▸ Items from a data source
_____

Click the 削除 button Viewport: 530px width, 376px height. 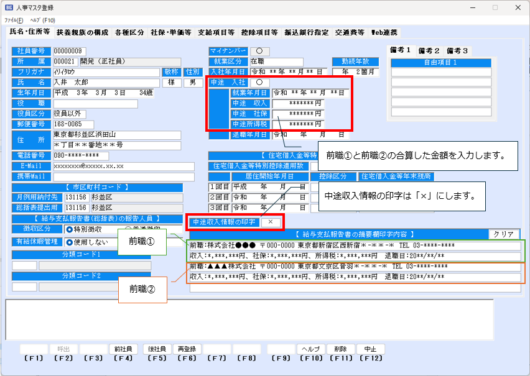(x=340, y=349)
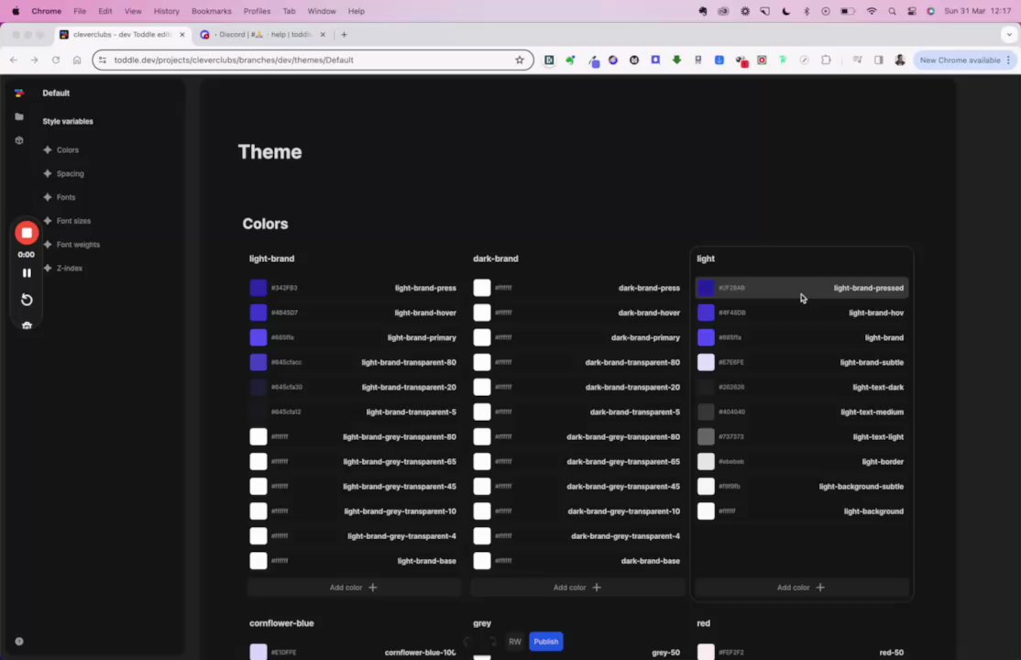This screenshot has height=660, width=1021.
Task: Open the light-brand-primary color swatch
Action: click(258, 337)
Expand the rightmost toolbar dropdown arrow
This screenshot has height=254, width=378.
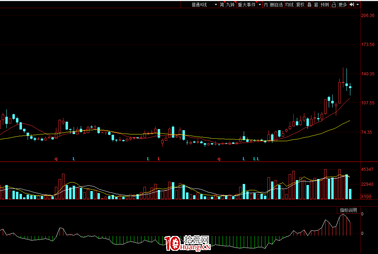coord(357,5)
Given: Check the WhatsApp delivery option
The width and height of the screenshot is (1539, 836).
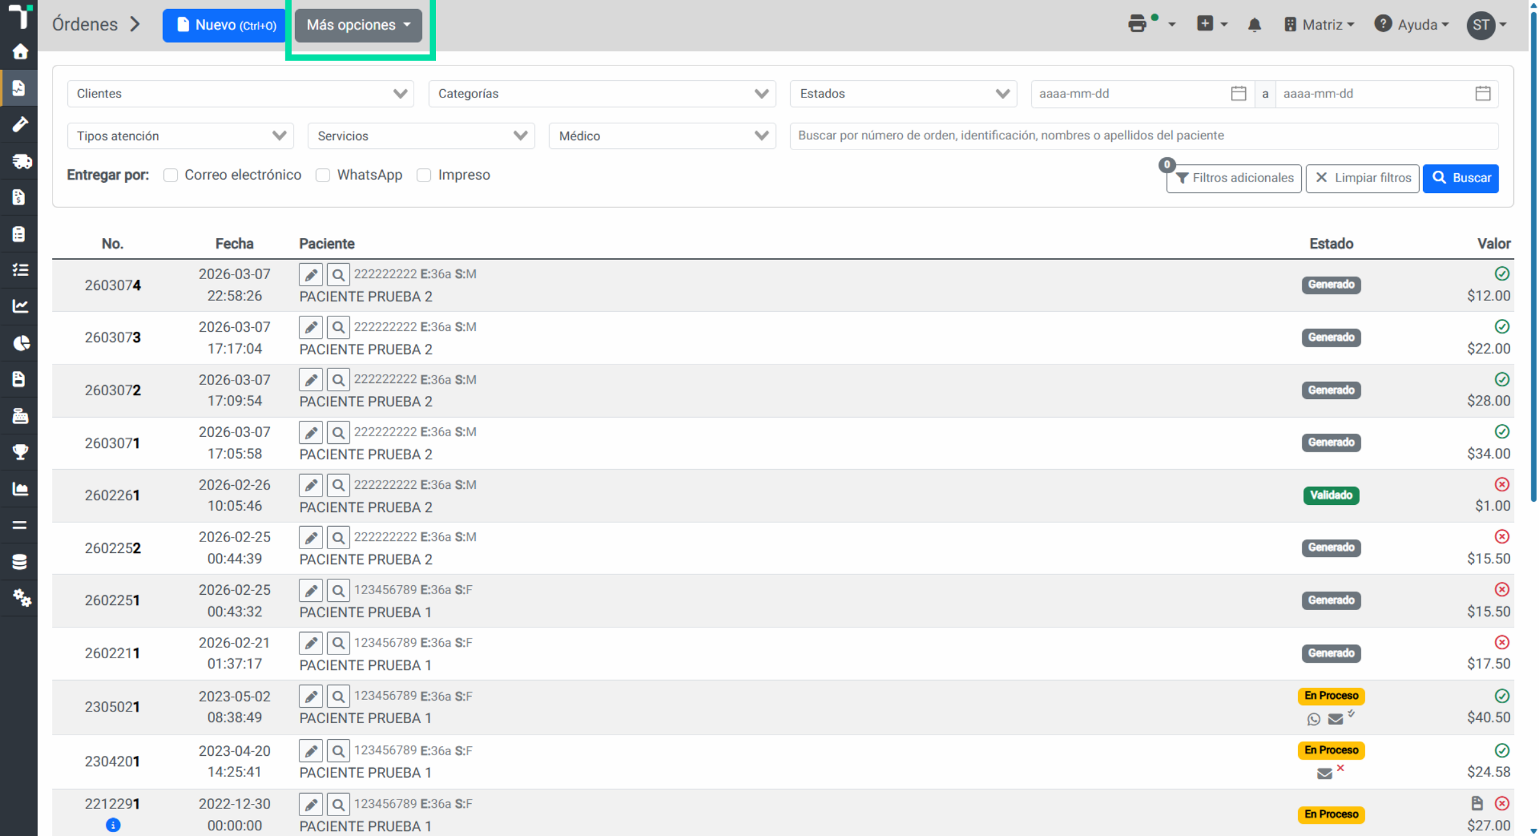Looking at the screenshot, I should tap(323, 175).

_____

▸ Required work
Nothing but the lines from the line containing "The width and" through the end of the data, both ends included, is to be reproduced, exactly as written and without the pictures.

▸ Task response
The width and height of the screenshot is (1539, 836).
Looking at the screenshot, I should tap(323, 175).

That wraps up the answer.